Listen to this article ( 10 minutes )
This audio file was created from a revision of this article dated 16 August 2005 ( 2005-08-16 ) , and does not reflect subsequent edits.
A typical sample is shown for each name; a range of color-variations is commonly associated with each color-name.
A typical sample is shown for each name; a range of color-variations is commonly associated with each color-name.
Black is a color which results from the absence or complete absorption of visible light . It is an achromatic color, without hue , like white and gray . [1] It is often used symbolically or figuratively to represent darkness. [2] Black and white have often been used to describe opposites such as good and evil , the Dark Ages versus Age of Enlightenment , and night versus day . Since the Middle Ages , black has been the symbolic color of solemnity and authority, and for this reason it is still commonly worn by judges and magistrates. [2]

Black was one of the first colors used by artists in Neolithic cave paintings. [3] It was used in ancient Egypt and Greece as the color of the underworld . [4] In the Roman Empire , it became the color of mourning, and over the centuries it was frequently associated with death , evil, witches , and magic . [5] In the 14th century, it was worn by royalty, clergy, judges and government officials in much of Europe. It became the color worn by English romantic poets, businessmen and statesmen in the 19th century, and a high fashion color in the 20th century. [2] According to surveys in Europe and North America, it is the color most commonly associated with mourning, the end, secrets, magic, force, violence, evil and elegance. [6]
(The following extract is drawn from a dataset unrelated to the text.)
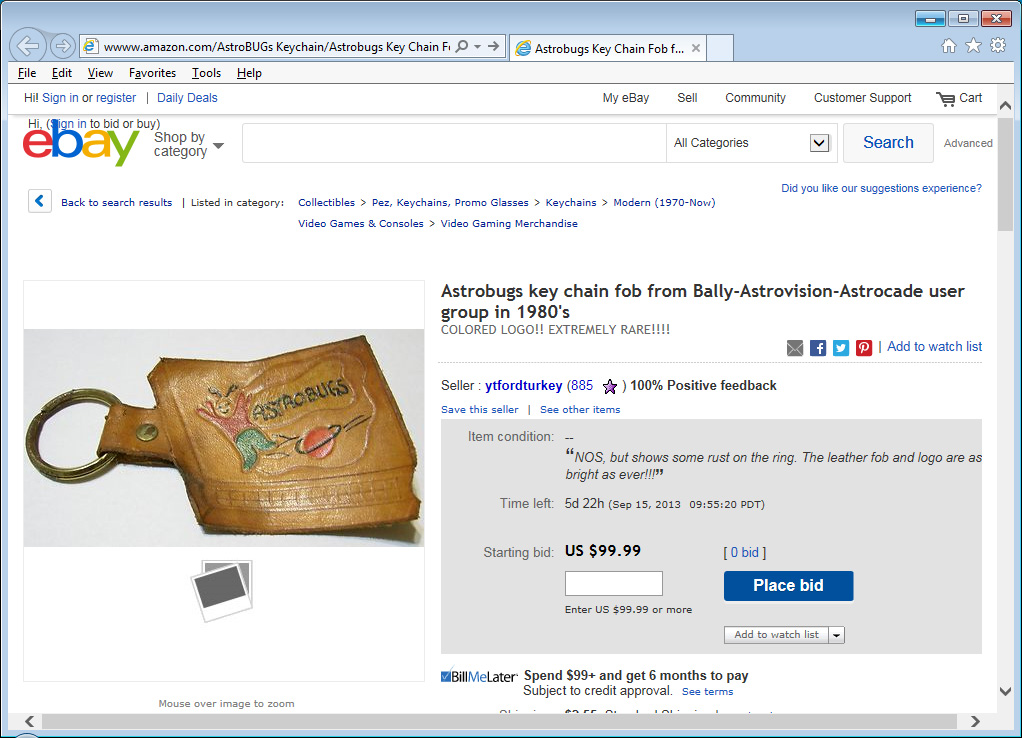This screenshot has width=1022, height=738.
Task: Click the BillMeLater checkbox logo
Action: point(479,677)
Black is the most common ink color used for printing books, newspapers and documents, as it provides the highest contrast with white paper and thus is the easiest color to read. Similarly, black text on a white screen is the most common format used on computer screens. [7] As of September 2019, the darkest material is made by MIT engineers from vertically aligned carbon nanotubes . [8]

The word black comes from Old English blæc ("black, dark", also , "ink"), from Proto-Germanic * blakkaz ("burned"), from Proto-Indo-European * bhleg- ("to burn, gleam, shine, flash"), from base * bhel- ("to shine"), related to Old Saxon blak ("ink"), Old High German blach ("black"), Old Norse blakkr ("dark"), Dutch blaken ("to burn"), and Swedish bläck ("ink"). More distant cognates include Latin flagrare ("to blaze, glow, burn"), and Ancient Greek phlegein ("to burn, scorch"). The Ancient Greeks sometimes used the same word to name different colors, if they had the same intensity. Kuanos' could mean both dark blue and black. [9] The Ancient Romans had two words for black: ater was a flat, dull black, while niger was a brilliant, saturated black. Ater has vanished from the vocabulary, but niger was the source of the country name Nigeria, [10] the English word Negro , and the word for "black" in most modern Romance languages ( French : noir ; Spanish and Portuguese : negro ; Italian : nero ; Romanian : negru ).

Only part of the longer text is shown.